One notion I don't get is the effeminate gay guy. Gay men are the manliest men of all time. A straight guy can nail the most attractive woman you've ever seen. Hell, he can coerce the most attractive woman, and the smartest woman, and the most unattainable woman to jump into his bed simultaneously. But there's little manliness about that foursome. There's a 3:1 femininity ratio about that.

Meanwhile, a gay guy is consuming more man. At any given time he is giving you at least double the man for your money. He can date the laziest waif in America, and still be manlier than Don Juan because he's doing manly things. In fact, he's doing the manliest thing: men.

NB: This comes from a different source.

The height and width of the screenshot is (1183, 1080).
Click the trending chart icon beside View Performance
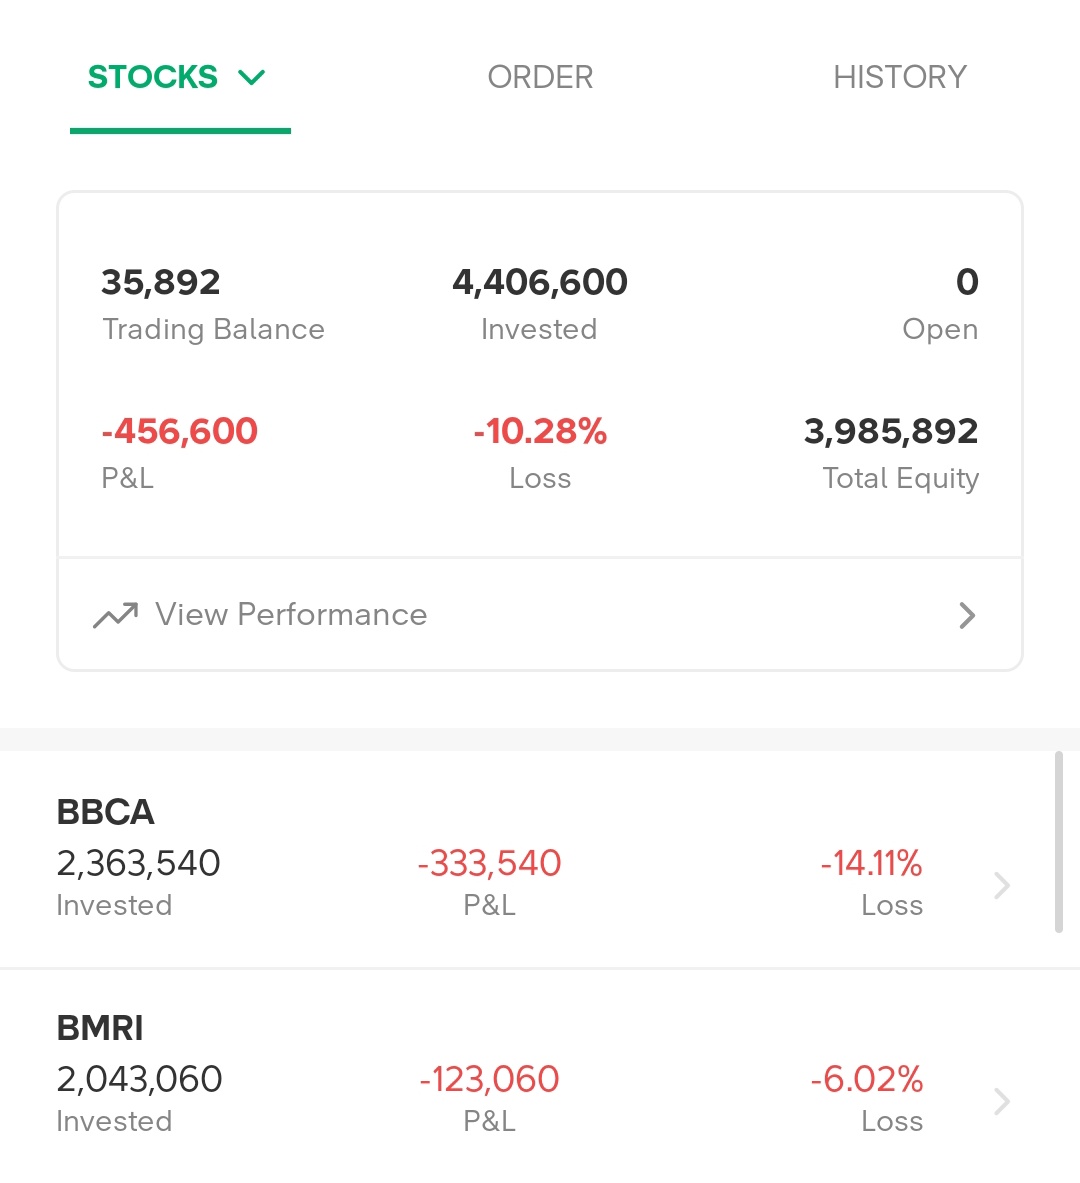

He is transcending manhood by way of someone else's manhood. That is a severe degree of masculinity that intimidates lesser men like me. In fact, given how gross I find naked men, the enthusiasm my gay friends have for them strikes me as decidedly bad ass. It’s no different than your ability to wrestle an alligator or fix a carburetor. I can’t do it, I won’t do it, and concede that you are the manlier man for the wrestling that phallic car-part. Gay guys are looking into the eyes of my darkest fear and seeing a turn-on. They are the best, the greatest, and last line of defense against something that I don’t want to do. That's because I'm not very manly. You could call me a girly-man.

12 comments:

  1. I love you, John Wiswell. You are my daily hero.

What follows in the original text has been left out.